LANDSCAPE – SEPTEMBER 2008
By Joshua Bodwell
Photography Trent Bell
Ponds, paths, and native plantings on the Blue Hill peninsula
Bold and bodacious landscape designs can offer a dramatic visual feast. But the higher art often occurs when natural elements are subtly accentuated to produce quieter yet ultimately more resonant results. Such is the case with a project that landscape architect Bobbie Burdick has been gradually refining for more than a decade on the Blue Hill peninsula.

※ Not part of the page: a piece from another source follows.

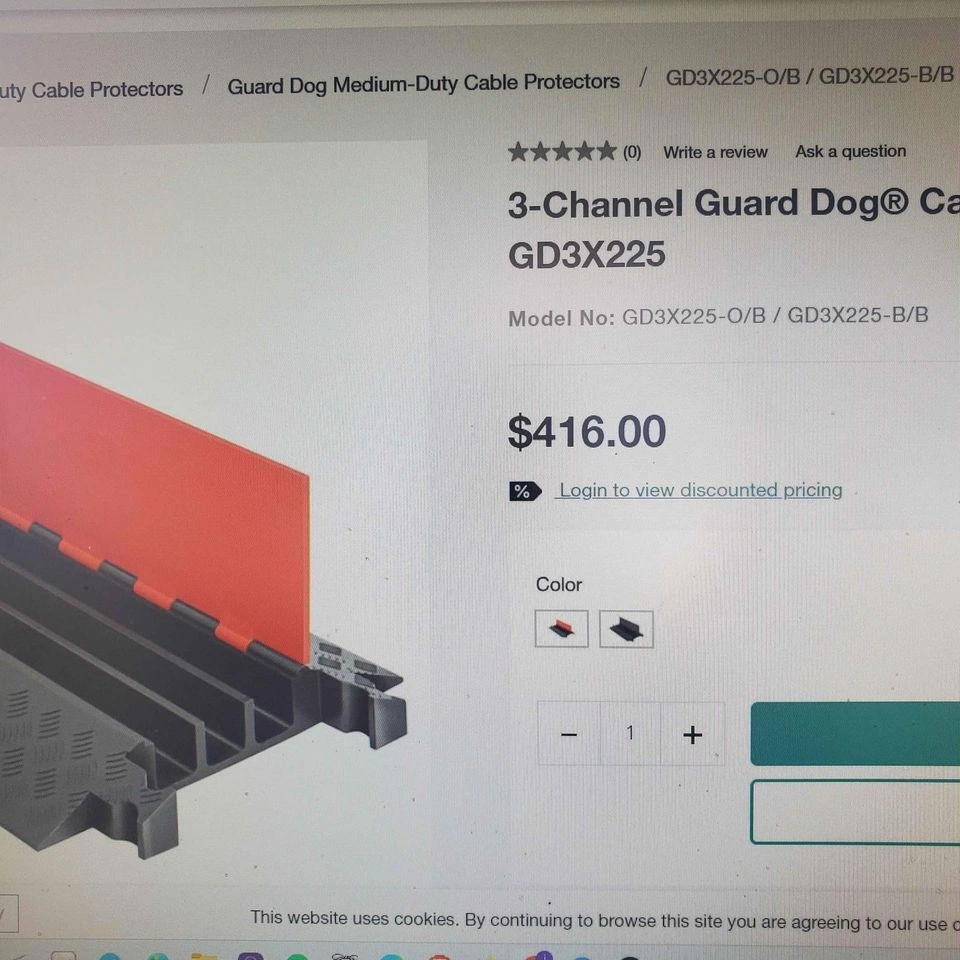Click the white outlined teal button
Screen dimensions: 960x960
[x=855, y=812]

The seventeen-acre site is archetypal Maine: protrusions of half-buried rock ledge, jumbles of lichen- and moss-covered boulders, and even the remains of former granite quarry. The inherent simplicity of the site could easily have been ruined by a heavy-handed design. Yet Burdick, employing a delicate but inspired touch, created a landscape that appears as though it has existed undisturbed for centuries.

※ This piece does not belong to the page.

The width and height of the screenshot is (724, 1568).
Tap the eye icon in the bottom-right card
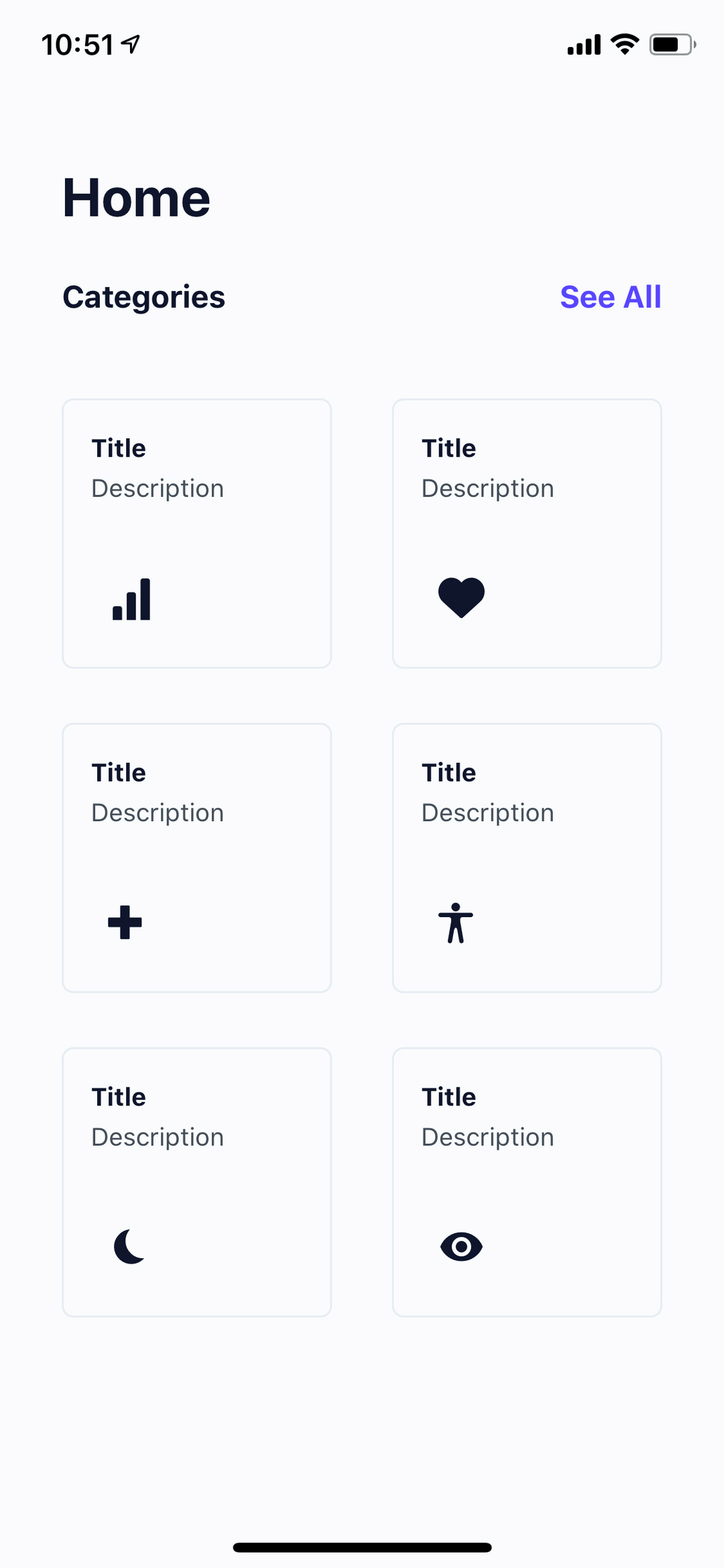point(461,1247)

“This project is always at its peak,” says Burdick, whose firm Burdick & Associates teamed with, among others, Elliott Elliott Norelius Architecture and Freshwater Stone, to execute the design. The site always feels full and lush because, as Burdick explains, “except for the water lilies, there are literarily no flowers.”
Burdick’s palette was composed of native plantings that she discovered on-site. The list itself even conjures up images of Maine: huckleberry, bunchberry sod, hay-scented fern, and pitch pine. Burdick’s challenge was to accentuate these plantings while shaping a landscape that was neither overplanted nor sparse. “We wanted to create a design so well integrated that the project itself disappeared,” says Burdick.

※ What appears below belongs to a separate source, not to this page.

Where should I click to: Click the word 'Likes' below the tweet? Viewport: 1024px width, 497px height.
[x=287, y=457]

Amazingly, even the most unnatural element of the hardscape design feels understated and entirely natural: an eight-foot-wide spa. “We wanted it to appear as though it was a glacier-carved basin,” says Burdick. Though it is just fifty feet from the main home, Burdick fashioned a space—by nestling the granite spa against an existing ledge at the end of a winding path—that is at once both convenient and invisible. “It has always been our intent to create a harmonious connection between the natural and built elements of this peculiar site—we feel that the integration of the spa pushed that idea to its limit,” she concludes.
While the spa is breathtaking, Burdick is proud of the entire design, which, over the years, included building a tennis court in a blasted hole, creating a child’s playground within a grove of native pitch pines, and turning a once stagnant quarry pool into a lush, lively pond.
“It is a very rare site,” says Burdick, “and unusual to have no flowers. But it is probably one of the most peaceful spaces I’ve ever worked on.”